Selama enam tahun, Ian bekerja di pabrik yang memproduksi tutup botol plastik itu.
Tantangan baru pun muncul. Mesin di pabrik tersebut menggunakan instruksi dalam huruf kanji, yang tidak ia kuasai.
Namun, dengan tekad untuk belajar, ia menyiasatinya dengan mencatat dan menerjemahkan tulisan kanji tersebut ke dalam Bahasa Indonesia agar bisa mengoperasikan mesin.
Sambil bekerja di pabrik kedua, Ian mulai merintis jalan menuju mimpinya.
Ia mendapat tawaran mengelola bar milik kakak iparnya.
"Saya ditawarin buka bar waktu awal mulanya. Di bar ini punyanya kakak ipar, sudah mau habis kontrak. Waktu itu masih ada sisa lima bulan.

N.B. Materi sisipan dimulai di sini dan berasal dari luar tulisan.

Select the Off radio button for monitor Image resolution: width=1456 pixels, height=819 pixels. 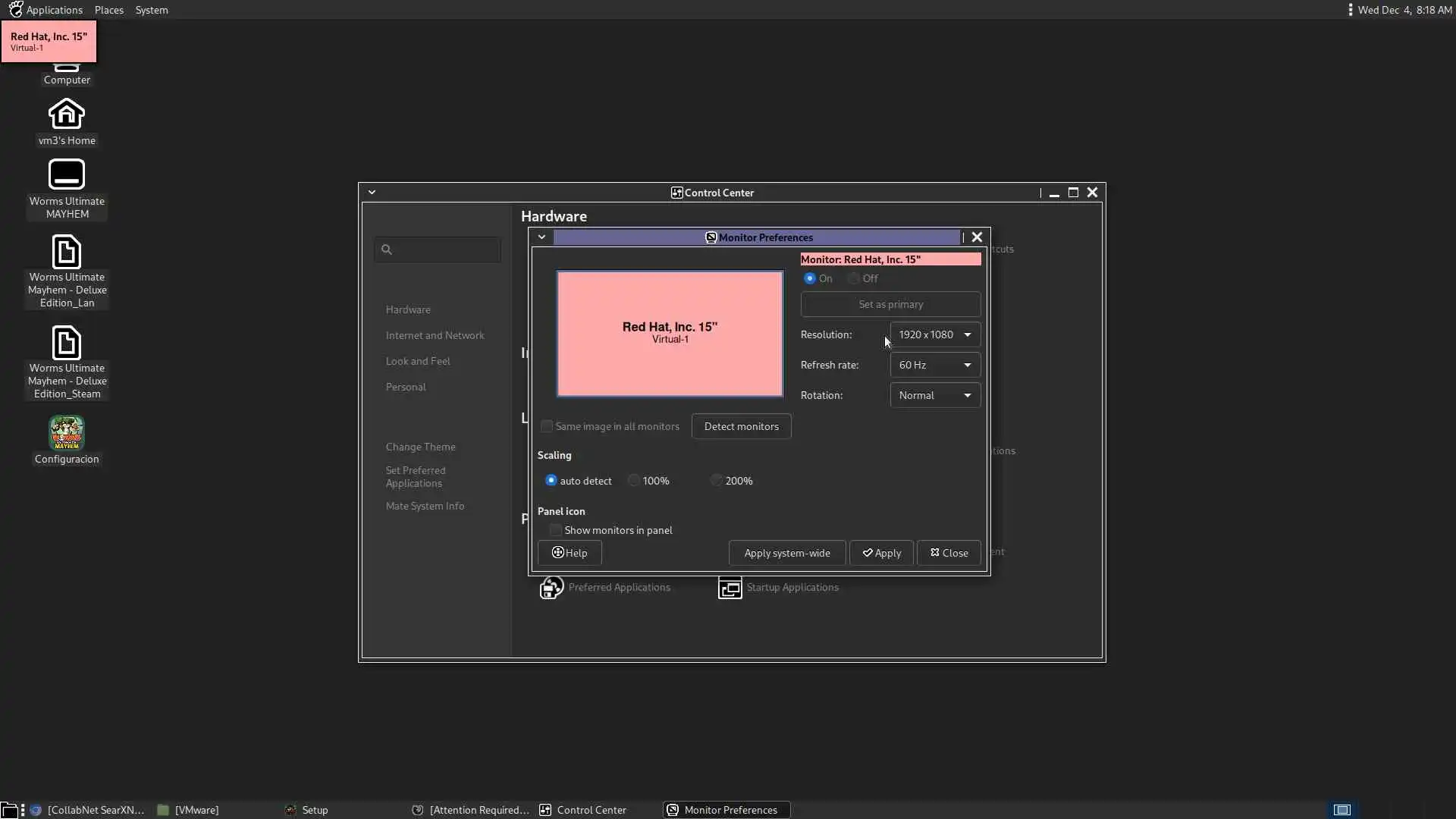tap(854, 278)

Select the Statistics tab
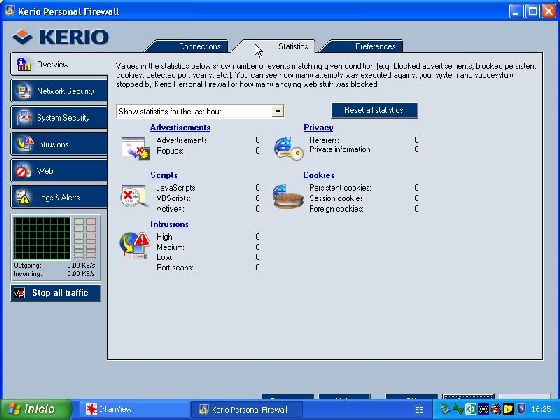(279, 46)
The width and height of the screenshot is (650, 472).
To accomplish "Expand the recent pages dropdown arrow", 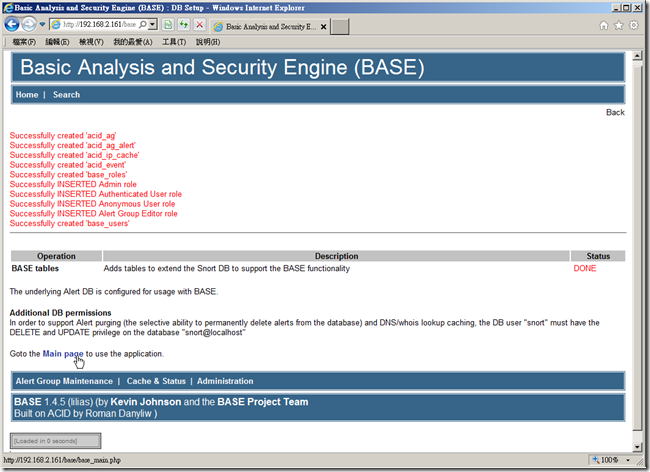I will coord(42,24).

Di situ akhirnya saya yang jaga, daripada enggak dipakai," terang Ian.
Sembari mengelola bar pada malam hari, ia juga mengambil pekerjaan paruh waktu di sebuah gemba.

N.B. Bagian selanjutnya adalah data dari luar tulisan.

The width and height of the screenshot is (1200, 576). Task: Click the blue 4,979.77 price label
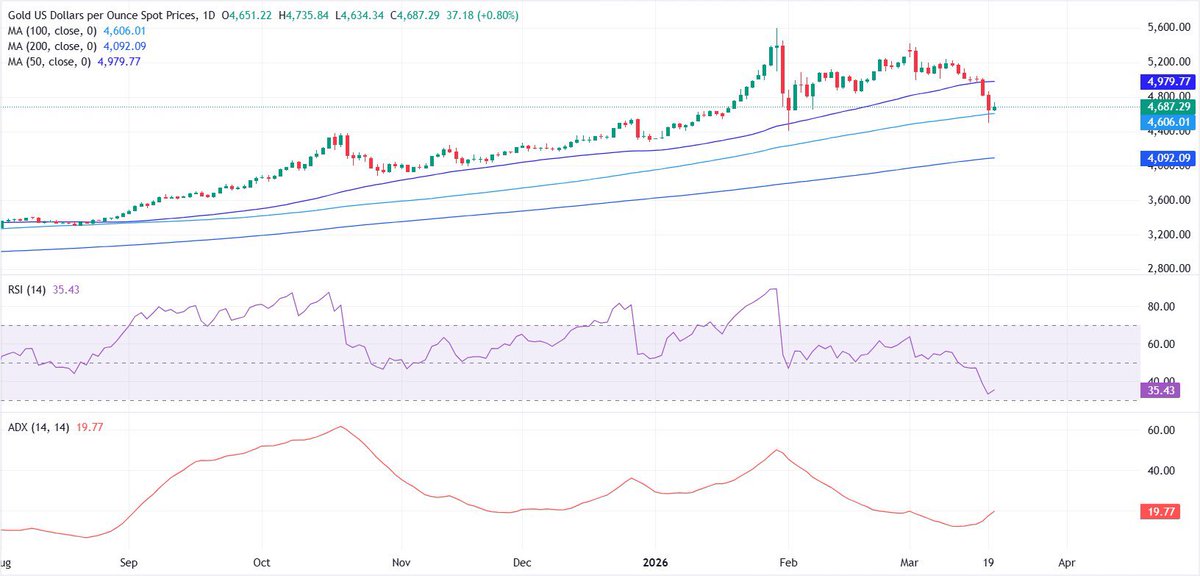click(x=1166, y=81)
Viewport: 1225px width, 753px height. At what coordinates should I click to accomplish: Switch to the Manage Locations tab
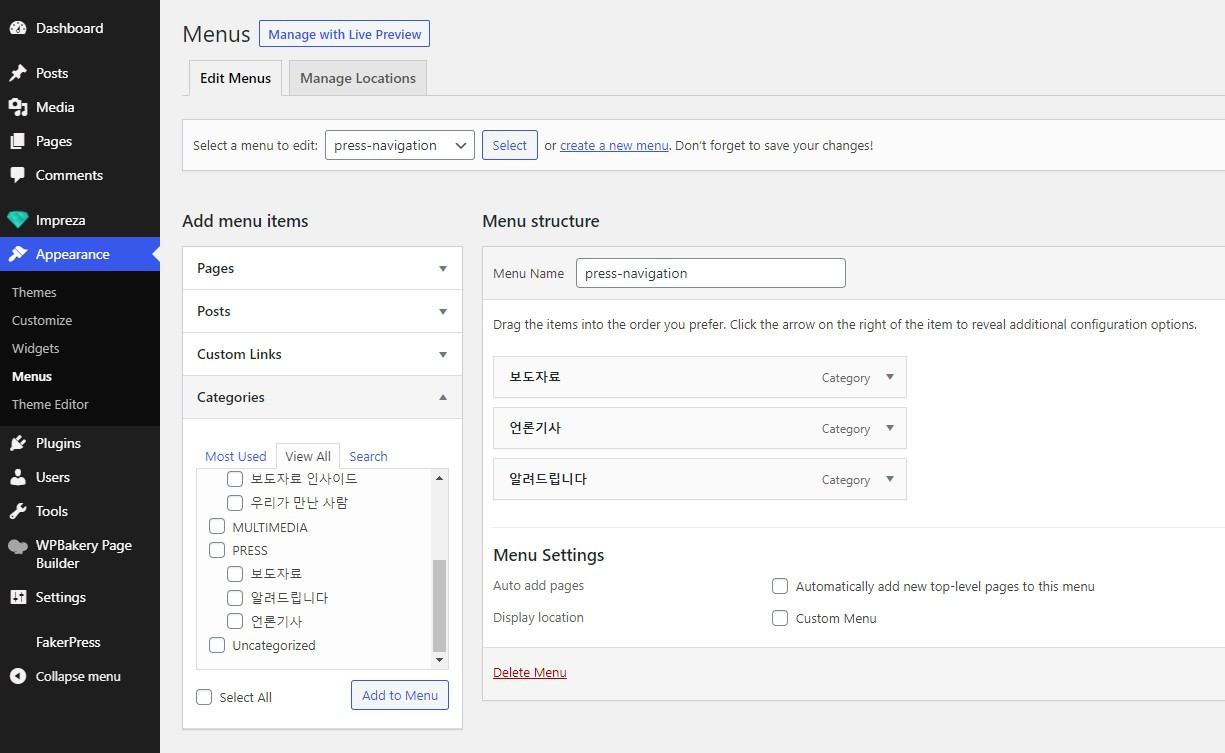(x=357, y=78)
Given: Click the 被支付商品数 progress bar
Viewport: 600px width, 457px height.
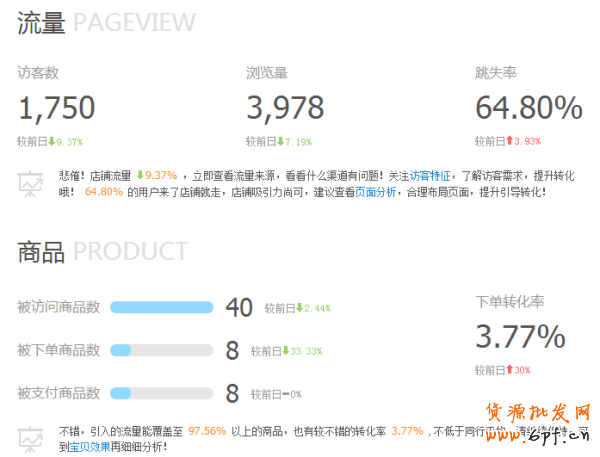Looking at the screenshot, I should coord(161,392).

Di sana, Ian bekerja bersama orang Indonesia, atasannya pun teman seperjuangannya di Bali.
Bar kecil yang ia kelola menjadi tempat teman-temannya berkumpul.
Melihat antusiasme teman-temannya, ia semakin terdorong untuk menciptakan tempat yang lebih besar dan nyaman.